====== Provided material

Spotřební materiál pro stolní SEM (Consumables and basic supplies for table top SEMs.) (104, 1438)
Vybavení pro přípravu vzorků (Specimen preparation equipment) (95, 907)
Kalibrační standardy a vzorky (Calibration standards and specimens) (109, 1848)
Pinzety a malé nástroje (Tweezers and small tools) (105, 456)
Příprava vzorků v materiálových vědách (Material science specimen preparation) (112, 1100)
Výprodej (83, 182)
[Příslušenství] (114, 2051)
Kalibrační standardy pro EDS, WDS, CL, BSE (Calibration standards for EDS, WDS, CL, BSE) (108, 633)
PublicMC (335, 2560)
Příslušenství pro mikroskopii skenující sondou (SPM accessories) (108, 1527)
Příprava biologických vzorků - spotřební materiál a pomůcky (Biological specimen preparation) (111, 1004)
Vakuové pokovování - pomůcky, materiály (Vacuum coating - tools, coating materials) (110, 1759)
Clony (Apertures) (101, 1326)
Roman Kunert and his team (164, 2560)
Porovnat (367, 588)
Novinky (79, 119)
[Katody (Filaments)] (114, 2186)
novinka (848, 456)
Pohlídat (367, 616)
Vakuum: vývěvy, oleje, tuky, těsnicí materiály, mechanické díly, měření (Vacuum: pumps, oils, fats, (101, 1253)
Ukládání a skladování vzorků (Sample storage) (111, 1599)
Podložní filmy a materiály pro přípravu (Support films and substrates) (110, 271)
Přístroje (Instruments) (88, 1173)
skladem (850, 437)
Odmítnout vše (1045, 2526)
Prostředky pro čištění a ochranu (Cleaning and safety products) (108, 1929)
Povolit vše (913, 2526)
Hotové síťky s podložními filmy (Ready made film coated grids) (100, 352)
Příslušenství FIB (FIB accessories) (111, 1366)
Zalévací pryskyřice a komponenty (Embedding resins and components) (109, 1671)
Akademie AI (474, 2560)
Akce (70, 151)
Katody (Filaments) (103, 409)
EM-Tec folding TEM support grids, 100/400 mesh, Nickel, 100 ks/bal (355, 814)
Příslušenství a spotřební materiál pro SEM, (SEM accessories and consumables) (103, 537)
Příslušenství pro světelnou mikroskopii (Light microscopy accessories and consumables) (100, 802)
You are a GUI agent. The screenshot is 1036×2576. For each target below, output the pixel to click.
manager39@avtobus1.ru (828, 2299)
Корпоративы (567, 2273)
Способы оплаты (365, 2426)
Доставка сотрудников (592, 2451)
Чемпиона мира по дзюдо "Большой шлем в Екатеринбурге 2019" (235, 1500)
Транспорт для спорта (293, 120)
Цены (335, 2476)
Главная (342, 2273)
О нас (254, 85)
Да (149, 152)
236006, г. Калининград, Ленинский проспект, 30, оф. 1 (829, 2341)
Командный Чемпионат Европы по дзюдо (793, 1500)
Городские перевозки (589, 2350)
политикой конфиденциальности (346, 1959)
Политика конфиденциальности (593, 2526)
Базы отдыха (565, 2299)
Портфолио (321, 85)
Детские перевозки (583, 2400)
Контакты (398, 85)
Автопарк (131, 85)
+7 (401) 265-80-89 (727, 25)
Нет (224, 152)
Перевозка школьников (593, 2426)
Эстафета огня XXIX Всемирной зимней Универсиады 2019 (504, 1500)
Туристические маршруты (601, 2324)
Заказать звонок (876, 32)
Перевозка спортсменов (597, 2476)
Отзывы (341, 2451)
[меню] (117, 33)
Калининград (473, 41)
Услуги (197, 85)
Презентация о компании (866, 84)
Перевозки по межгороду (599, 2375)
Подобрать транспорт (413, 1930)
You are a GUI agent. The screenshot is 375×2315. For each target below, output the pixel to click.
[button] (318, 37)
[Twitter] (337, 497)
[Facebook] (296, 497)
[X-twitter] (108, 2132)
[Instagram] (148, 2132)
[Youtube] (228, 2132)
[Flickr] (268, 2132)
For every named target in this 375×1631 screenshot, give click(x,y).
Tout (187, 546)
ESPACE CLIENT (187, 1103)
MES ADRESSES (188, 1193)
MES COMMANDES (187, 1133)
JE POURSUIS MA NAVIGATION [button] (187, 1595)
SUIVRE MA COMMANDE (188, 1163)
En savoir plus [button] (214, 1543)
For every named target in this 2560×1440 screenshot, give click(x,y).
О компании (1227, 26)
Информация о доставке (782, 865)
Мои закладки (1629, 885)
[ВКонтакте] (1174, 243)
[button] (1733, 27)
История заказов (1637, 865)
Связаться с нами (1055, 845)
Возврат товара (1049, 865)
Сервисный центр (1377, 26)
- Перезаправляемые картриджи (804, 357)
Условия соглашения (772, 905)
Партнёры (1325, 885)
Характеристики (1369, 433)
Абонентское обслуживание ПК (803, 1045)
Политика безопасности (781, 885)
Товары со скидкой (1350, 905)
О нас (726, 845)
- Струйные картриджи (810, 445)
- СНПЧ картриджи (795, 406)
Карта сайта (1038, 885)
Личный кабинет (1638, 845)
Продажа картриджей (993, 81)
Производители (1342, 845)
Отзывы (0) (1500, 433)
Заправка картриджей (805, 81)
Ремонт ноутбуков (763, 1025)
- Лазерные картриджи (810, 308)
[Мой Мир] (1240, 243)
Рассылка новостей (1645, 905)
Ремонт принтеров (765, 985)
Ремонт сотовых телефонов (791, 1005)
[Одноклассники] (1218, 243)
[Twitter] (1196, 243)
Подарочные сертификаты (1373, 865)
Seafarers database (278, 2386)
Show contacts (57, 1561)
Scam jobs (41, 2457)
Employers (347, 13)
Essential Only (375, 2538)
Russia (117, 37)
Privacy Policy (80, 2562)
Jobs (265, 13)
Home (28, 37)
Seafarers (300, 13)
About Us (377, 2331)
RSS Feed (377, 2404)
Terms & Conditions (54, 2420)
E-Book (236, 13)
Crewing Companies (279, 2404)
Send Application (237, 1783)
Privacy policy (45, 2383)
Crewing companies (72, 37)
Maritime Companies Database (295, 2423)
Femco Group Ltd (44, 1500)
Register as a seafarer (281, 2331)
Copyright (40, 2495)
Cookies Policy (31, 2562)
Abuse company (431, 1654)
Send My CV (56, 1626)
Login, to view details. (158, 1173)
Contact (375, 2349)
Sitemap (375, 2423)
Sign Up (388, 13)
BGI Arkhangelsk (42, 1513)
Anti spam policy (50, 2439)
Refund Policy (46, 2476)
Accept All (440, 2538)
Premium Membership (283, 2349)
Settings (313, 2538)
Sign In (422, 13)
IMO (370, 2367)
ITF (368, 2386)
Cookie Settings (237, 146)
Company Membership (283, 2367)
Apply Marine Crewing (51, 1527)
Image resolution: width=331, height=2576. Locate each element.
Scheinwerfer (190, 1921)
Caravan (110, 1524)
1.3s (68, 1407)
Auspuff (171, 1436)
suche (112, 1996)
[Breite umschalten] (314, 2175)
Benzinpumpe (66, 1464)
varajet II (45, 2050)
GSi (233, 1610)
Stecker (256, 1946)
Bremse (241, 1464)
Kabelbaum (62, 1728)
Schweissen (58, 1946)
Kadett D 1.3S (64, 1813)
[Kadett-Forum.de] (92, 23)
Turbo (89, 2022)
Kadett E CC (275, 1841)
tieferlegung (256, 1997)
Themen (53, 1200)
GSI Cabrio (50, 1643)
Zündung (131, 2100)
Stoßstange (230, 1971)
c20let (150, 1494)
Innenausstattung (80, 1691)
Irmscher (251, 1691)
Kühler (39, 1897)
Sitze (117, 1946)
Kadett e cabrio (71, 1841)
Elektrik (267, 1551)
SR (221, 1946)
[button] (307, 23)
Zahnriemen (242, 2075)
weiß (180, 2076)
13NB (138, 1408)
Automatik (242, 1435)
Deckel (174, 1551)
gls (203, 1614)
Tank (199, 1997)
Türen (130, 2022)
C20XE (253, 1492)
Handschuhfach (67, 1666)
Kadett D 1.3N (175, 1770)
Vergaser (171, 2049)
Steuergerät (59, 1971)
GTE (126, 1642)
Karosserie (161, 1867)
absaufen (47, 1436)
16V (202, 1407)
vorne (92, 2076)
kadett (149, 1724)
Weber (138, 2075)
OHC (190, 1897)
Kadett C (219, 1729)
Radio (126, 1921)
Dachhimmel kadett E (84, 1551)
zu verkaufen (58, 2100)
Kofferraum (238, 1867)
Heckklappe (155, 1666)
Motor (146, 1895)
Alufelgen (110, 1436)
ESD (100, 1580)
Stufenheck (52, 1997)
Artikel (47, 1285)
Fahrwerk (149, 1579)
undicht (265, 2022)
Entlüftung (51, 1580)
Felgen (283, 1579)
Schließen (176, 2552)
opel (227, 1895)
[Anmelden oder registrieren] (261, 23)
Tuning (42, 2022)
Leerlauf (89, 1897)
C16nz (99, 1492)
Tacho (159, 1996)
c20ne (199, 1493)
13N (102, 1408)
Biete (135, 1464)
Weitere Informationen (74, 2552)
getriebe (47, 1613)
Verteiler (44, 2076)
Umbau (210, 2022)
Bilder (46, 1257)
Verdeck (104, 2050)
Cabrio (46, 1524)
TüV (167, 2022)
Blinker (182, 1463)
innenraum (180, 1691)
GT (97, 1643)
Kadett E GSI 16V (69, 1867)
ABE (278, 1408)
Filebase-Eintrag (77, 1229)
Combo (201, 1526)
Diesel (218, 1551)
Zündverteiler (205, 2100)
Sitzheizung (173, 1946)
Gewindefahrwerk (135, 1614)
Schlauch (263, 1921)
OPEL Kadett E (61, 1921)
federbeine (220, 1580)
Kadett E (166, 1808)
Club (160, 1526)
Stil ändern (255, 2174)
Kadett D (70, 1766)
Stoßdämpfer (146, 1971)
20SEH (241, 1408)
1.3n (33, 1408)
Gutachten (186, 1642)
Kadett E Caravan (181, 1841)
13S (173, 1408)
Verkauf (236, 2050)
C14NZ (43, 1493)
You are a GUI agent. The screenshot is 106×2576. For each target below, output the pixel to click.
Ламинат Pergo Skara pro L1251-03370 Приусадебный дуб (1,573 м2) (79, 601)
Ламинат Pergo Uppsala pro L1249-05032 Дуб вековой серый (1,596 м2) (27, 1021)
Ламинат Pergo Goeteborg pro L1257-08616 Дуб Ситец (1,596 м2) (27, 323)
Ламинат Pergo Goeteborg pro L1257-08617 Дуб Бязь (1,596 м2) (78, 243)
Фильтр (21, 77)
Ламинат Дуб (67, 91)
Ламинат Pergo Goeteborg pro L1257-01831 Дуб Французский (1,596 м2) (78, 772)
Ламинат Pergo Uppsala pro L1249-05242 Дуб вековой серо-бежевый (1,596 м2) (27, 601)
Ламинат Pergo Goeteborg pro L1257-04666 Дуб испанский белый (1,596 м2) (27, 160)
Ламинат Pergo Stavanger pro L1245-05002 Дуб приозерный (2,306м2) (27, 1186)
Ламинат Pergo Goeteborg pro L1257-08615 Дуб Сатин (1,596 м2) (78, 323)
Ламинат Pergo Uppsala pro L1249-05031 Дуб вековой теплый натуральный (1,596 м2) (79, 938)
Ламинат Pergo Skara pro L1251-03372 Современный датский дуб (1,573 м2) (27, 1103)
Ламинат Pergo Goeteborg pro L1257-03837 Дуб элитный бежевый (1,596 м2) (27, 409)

============

Problem to solve
All lines in the data above from the one with "Blinker (182, 1463)" through the one with "Stil ändern (255, 2174)" must be repeated exactly, and no others.

The completed task
Blinker (182, 1463)
innenraum (180, 1691)
GT (97, 1643)
Kadett E GSI 16V (69, 1867)
ABE (278, 1408)
Filebase-Eintrag (77, 1229)
Combo (201, 1526)
Diesel (218, 1551)
Zündverteiler (205, 2100)
Sitzheizung (173, 1946)
Gewindefahrwerk (135, 1614)
Schlauch (263, 1921)
OPEL Kadett E (61, 1921)
federbeine (220, 1580)
Kadett E (166, 1808)
Club (160, 1526)
Stil ändern (255, 2174)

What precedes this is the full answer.